DATA UNDER STUDY:
»»

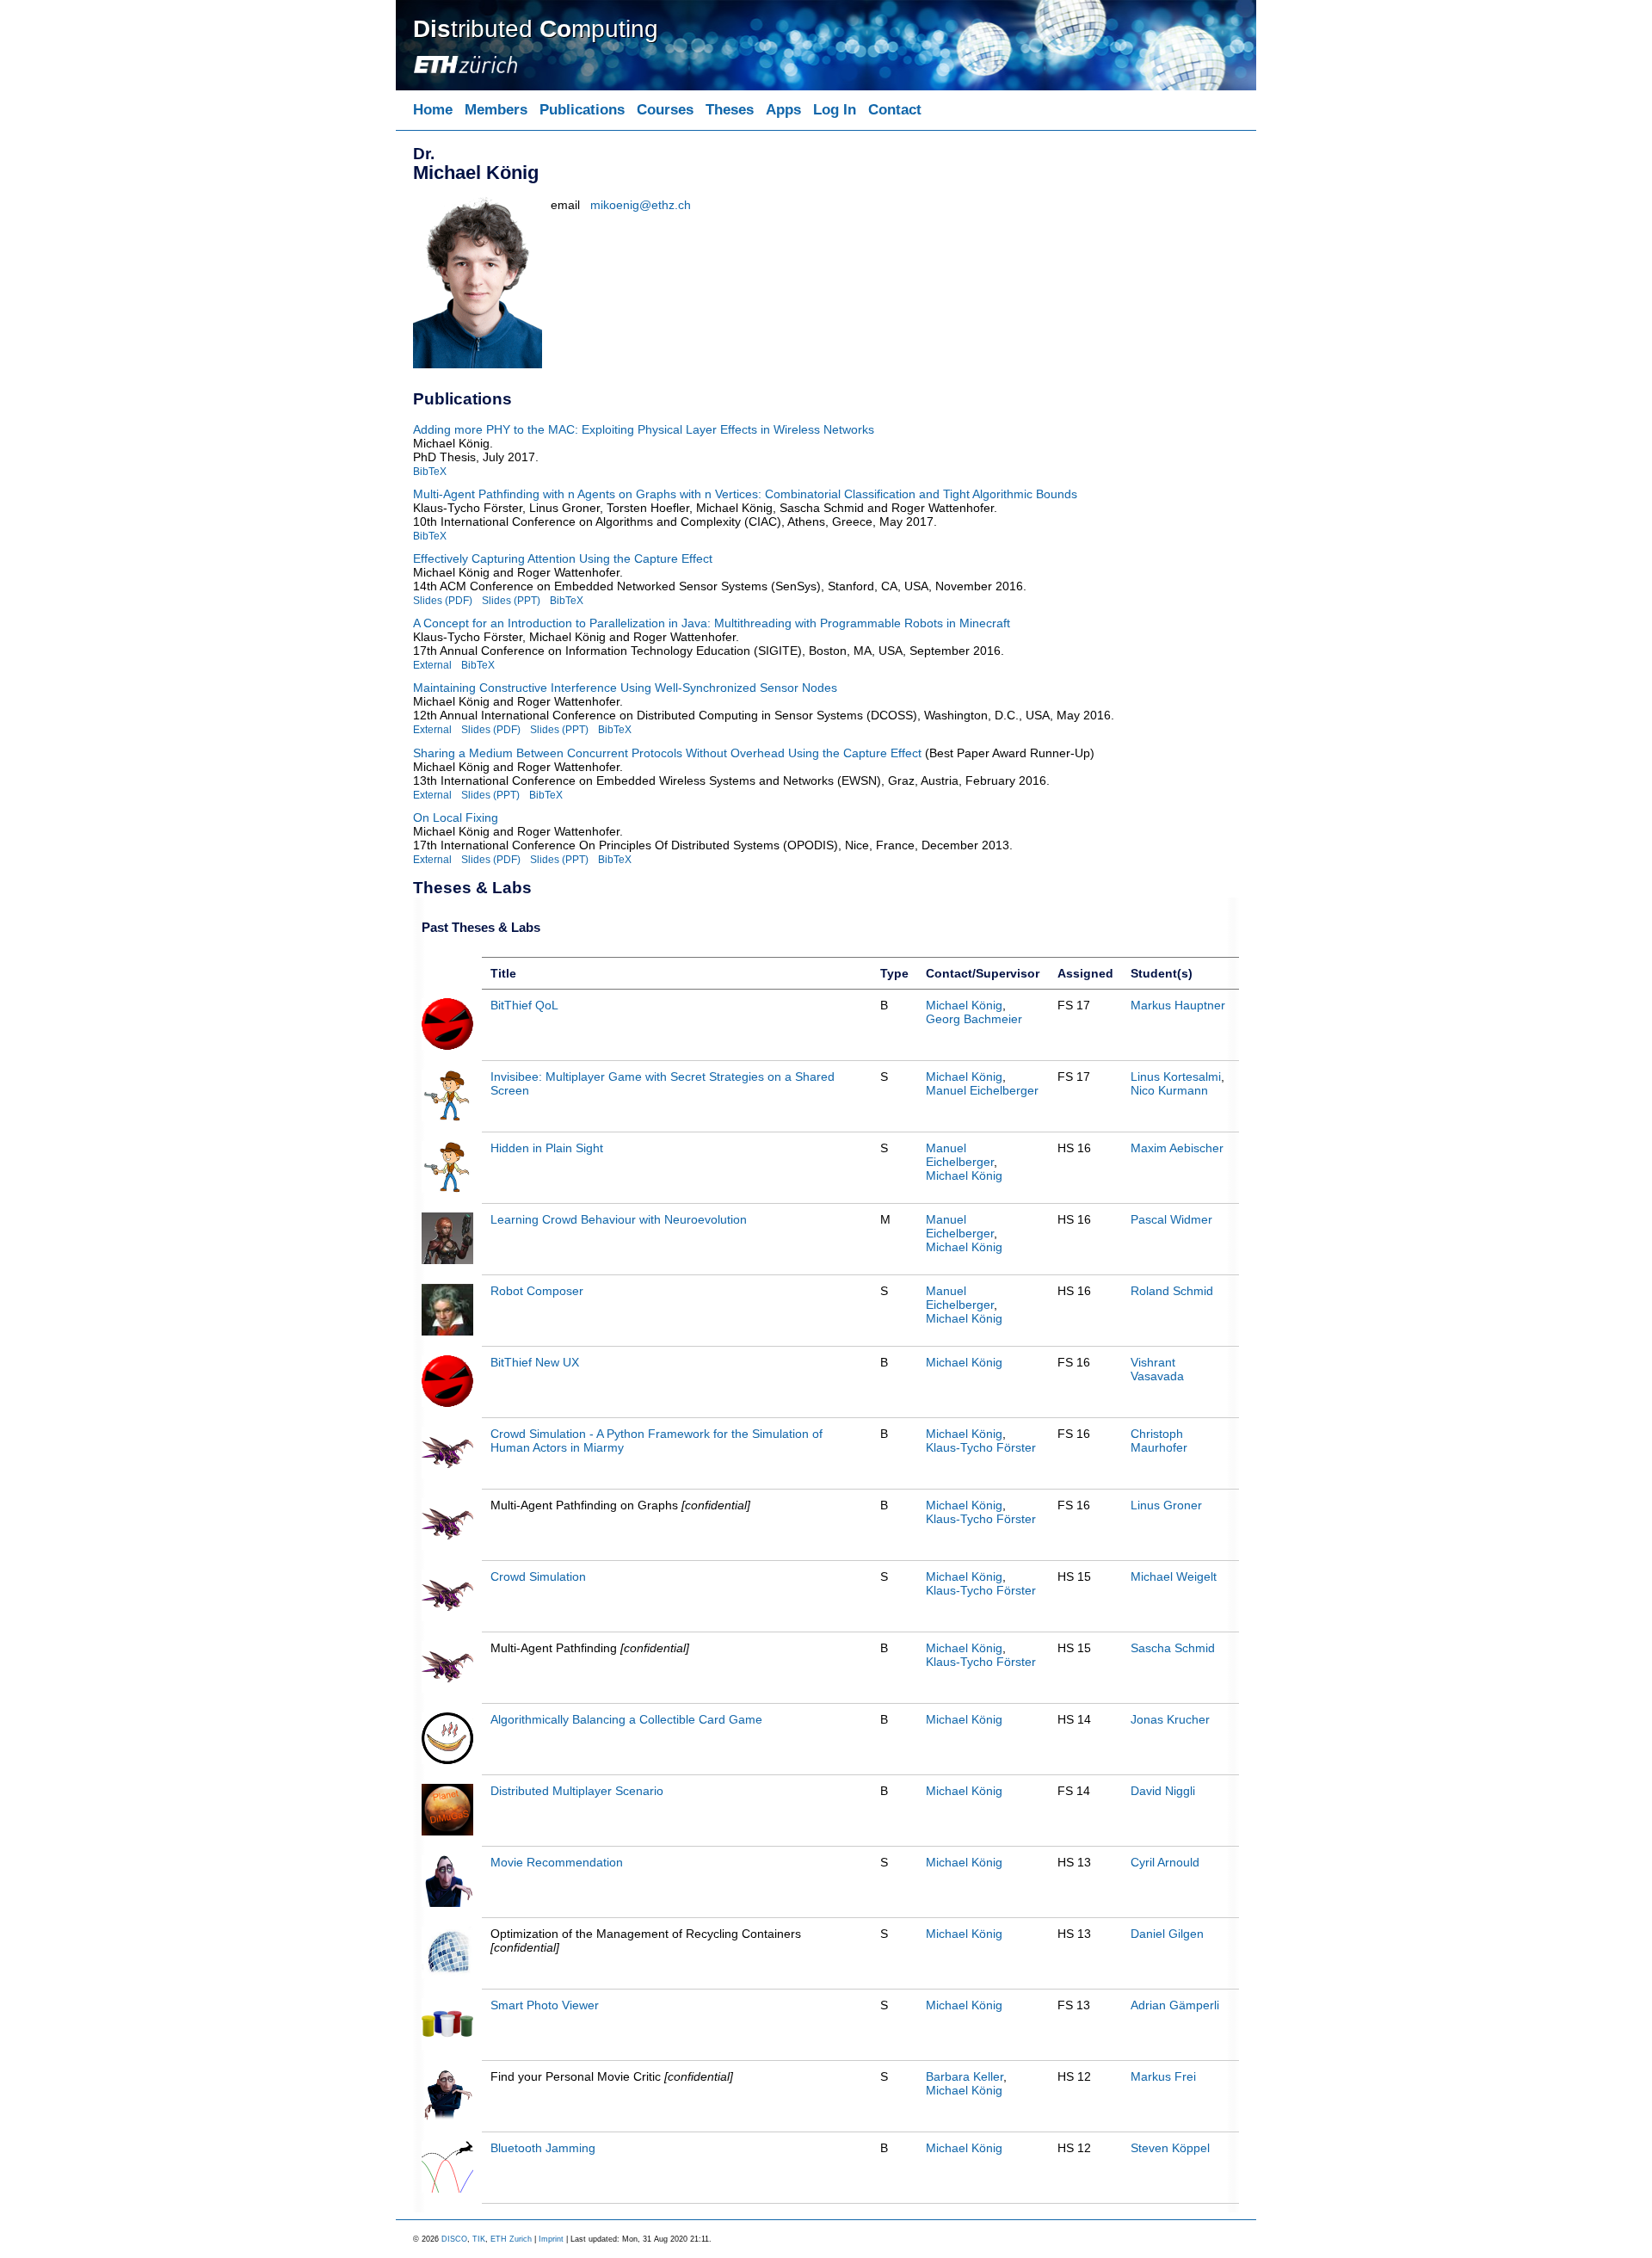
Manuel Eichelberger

««
»»

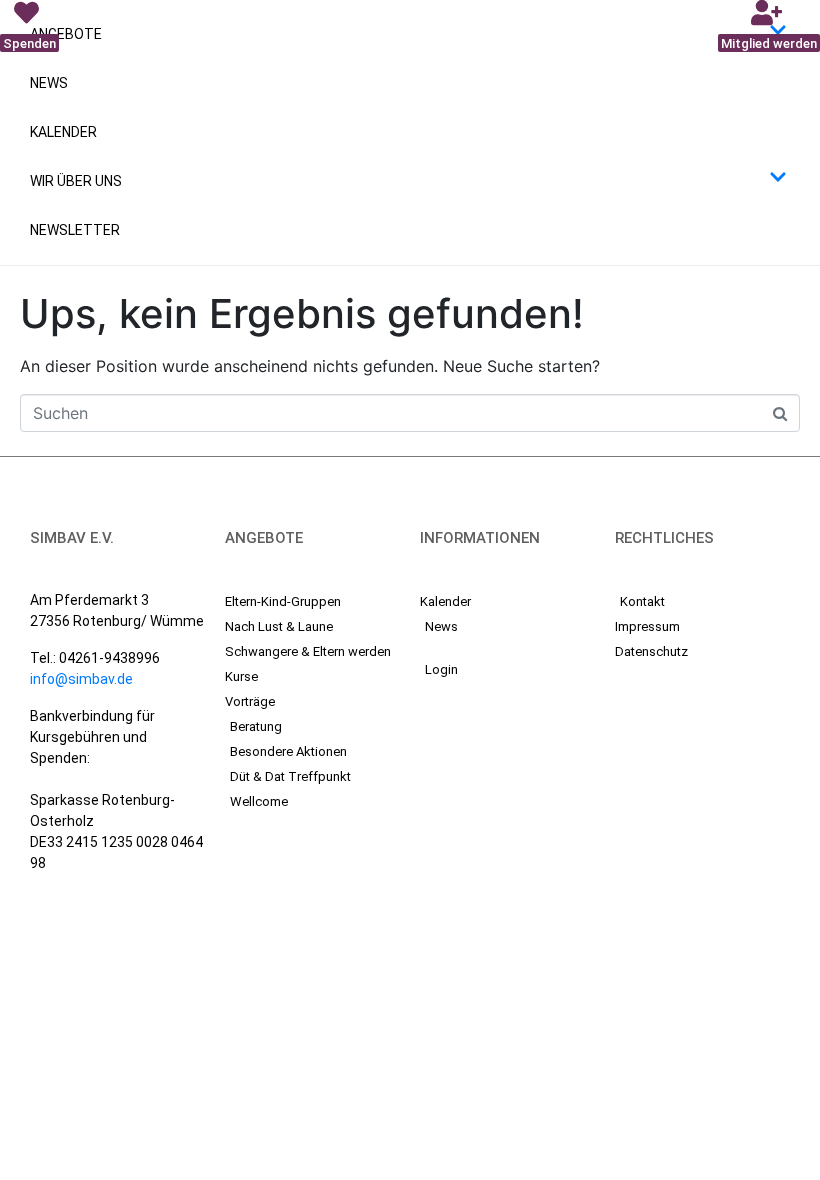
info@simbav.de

««
»»

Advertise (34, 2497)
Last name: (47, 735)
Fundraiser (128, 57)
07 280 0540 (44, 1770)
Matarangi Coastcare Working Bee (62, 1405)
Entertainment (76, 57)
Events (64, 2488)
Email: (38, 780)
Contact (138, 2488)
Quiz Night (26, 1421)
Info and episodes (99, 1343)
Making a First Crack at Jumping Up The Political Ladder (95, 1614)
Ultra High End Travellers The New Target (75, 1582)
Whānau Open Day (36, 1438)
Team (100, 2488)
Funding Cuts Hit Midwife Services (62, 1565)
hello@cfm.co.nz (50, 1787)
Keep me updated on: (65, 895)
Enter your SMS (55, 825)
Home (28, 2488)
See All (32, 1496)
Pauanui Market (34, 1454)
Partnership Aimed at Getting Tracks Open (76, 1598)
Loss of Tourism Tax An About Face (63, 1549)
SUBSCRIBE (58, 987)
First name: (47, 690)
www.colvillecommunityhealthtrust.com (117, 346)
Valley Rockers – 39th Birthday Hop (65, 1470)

««

DESCRIPTION OF THE TASK: Since only part of the listing is wanted, copy exactly the lines from the one holding "Matarangi Coastcare Working Bee (62, 1405)" to the one holding "Valley Rockers – 39th Birthday Hop (65, 1470)", both included.

SOLUTION:
Matarangi Coastcare Working Bee (62, 1405)
Entertainment (76, 57)
Events (64, 2488)
Email: (38, 780)
Contact (138, 2488)
Quiz Night (26, 1421)
Info and episodes (99, 1343)
Making a First Crack at Jumping Up The Political Ladder (95, 1614)
Ultra High End Travellers The New Target (75, 1582)
Whānau Open Day (36, 1438)
Team (100, 2488)
Funding Cuts Hit Midwife Services (62, 1565)
hello@cfm.co.nz (50, 1787)
Keep me updated on: (65, 895)
Enter your SMS (55, 825)
Home (28, 2488)
See All (32, 1496)
Pauanui Market (34, 1454)
Partnership Aimed at Getting Tracks Open (76, 1598)
Loss of Tourism Tax An About Face (63, 1549)
SUBSCRIBE (58, 987)
First name: (47, 690)
www.colvillecommunityhealthtrust.com (117, 346)
Valley Rockers – 39th Birthday Hop (65, 1470)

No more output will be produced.